### Exercise brief
Quote exactly the lines running from the line with "Swap the source and target languages" to the end of the entries, including both, and nothing else.

### Dataset entries
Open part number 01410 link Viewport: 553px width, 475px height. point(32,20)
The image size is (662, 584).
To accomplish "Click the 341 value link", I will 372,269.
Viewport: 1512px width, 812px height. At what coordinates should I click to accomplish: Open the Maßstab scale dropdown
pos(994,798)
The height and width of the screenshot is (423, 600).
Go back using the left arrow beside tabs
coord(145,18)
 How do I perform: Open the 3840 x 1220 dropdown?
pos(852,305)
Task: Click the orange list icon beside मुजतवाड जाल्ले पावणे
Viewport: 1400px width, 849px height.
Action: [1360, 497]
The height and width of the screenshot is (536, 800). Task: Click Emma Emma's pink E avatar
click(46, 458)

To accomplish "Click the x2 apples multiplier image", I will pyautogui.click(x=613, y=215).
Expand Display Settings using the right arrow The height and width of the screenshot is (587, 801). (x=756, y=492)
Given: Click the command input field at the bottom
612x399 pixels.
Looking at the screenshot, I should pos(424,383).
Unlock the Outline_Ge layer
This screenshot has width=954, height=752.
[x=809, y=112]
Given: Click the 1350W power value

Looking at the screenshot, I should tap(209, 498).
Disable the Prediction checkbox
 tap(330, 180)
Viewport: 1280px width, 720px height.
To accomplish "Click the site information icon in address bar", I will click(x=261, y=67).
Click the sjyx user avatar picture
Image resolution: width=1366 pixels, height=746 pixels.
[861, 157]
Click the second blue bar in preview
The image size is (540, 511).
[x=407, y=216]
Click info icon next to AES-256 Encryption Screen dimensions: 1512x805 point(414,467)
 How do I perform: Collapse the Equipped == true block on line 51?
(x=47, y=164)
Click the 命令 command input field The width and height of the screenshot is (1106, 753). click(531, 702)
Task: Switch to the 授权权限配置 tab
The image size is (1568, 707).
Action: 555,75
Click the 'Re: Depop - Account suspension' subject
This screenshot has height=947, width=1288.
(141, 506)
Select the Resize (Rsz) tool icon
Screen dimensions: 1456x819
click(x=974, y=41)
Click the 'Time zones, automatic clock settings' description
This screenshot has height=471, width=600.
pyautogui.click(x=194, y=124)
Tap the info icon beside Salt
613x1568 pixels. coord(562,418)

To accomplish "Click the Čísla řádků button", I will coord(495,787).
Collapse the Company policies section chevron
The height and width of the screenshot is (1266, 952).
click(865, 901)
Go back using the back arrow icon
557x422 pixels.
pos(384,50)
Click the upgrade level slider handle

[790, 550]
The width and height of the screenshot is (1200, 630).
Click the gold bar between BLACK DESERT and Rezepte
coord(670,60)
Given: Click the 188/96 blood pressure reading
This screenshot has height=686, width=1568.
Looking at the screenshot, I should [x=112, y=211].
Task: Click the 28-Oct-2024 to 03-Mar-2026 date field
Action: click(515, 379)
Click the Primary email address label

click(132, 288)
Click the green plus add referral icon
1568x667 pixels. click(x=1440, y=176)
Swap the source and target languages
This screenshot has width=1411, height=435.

### Your response
Swap the source and target languages
This screenshot has width=1411, height=435.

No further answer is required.